Tobacco growing in Tanzania may get a boost if plans by the government to increase sales are successful.
The Tanzanian government is planning to initiate talks with the member states of the Common Market for Eastern and Southern Africa (COMESA) to seek markets for tobacco in those countries.
Data indicates that in 2017, tobacco brought in more foreign exchange to the country than coffee, cotton, tea, cloves and sisal combined.
However, tobacco production fell considerably over the third quarter of 2018, dropping by a third of the previous quarter’s performance.
The setback was that Tanzania’s tobacco was sold at high prices in other countries because of charging high tax, compared to the same tobacco from Uganda and Kenya.

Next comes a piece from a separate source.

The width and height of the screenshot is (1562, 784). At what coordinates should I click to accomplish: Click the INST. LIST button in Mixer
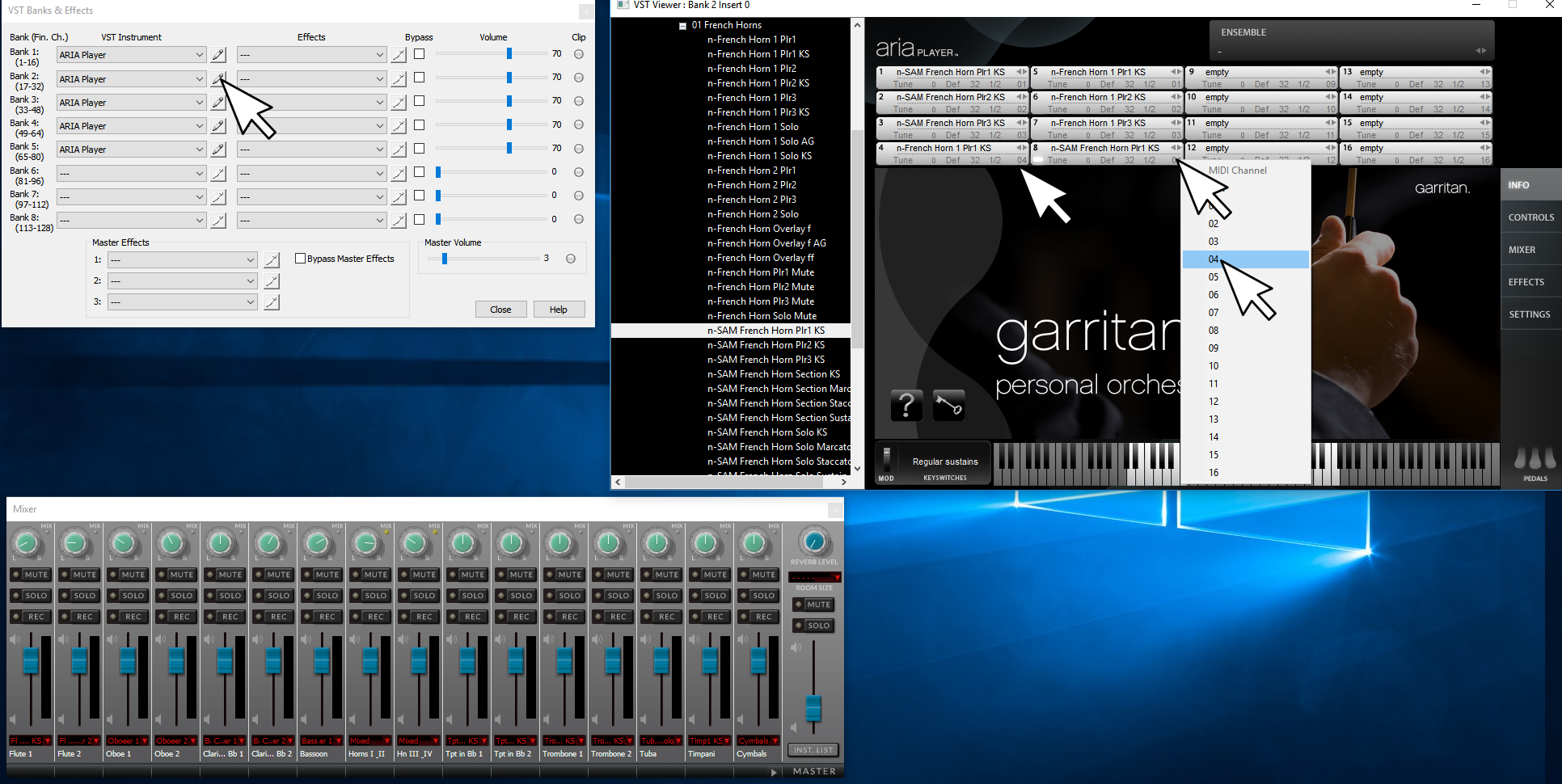click(x=813, y=750)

The country is in talks with Egypt and Algerian ambassadors to Tanzania to prepare bilateral agreements that would enable reduced tax on Tanzania’s tobacco to be sold in those countries in attempt to increase income to tobacco farmers and country at large.
Tanzania is second in Africa in tobacco production after Malawi. However, despite high production of tobacco, it remains a poor country and tobacco farmers worse off while the country loses more than 61,000 hectares of forest annually due to tobacco growing and curing.
In recent years, there has been considerable debate about the social, environmental and economic impact of tobacco growing, especially in developing countries.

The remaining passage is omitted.